Single digit equity returns are what investors can realistically expect from their shareholdings in the coming year, a global fund manager has said.

A global fund manager has suggested investors should be expecting only low single digit returns from their equity allocations over the coming year.

“If you have no tolerance for negative return, such as someone who likes TDs (term deposits) and pretty low risk investments, a reasonable return expectation is probably somewhere in the order of 3 to 4 per cent [per annum] and that’s probably a real return of 2 to 3 per cent,” Schroders head of fixed income and multi-asset Australia Simon Doyle said.

“If you have a three to five year time frame and accept some variable returns, and you’re prepared to adopt a more flexible approach, I still think somewhere in the order of 5 per cent real return, but the risks [would be higher],” he added.

“If you’re someone who wants to sit in the traditional type of portfolio, with fixed allocation to equities and bonds, I actually think your return expectations will probably be lower than that.”
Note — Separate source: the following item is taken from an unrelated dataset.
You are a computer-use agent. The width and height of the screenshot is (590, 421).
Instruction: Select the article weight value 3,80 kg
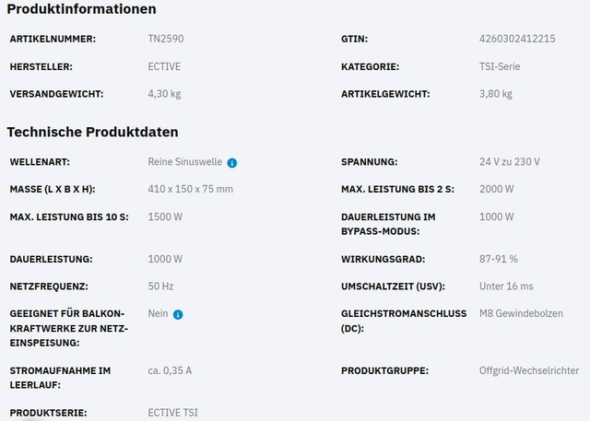coord(496,94)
These suggested returns are much lower than the expectations of investors around the world as revealed by an independent online survey conducted in April and May this year, commissioned by Schroders and carried out by Research Plus.

The study showed of the 25,000 investors surveyed one in six expected at least an annual return of 20 per cent. On a geographical basis, US investors had the highest return expectations of 12.4 per cent, with Australian investors expecting returns of 10.4 per cent, and European investors anticipating a return of 9 per cent.

Schroders chief executive Chris Durack pointed out historical data suggests expectations of double-digit returns would only lead to investor disappointment.

“The Australian stock market has produced a real return over say 100 odd years between 6 and 7 per cent and that’s if you were [100 per cent] invested in the stock market over the last century,” Durack said.

“This is similar for the US so if you’re inclined to think equities are a risky investment the average return you get for that risky investment, over a very long period of time, is less than what people are expecting in that global investor survey.”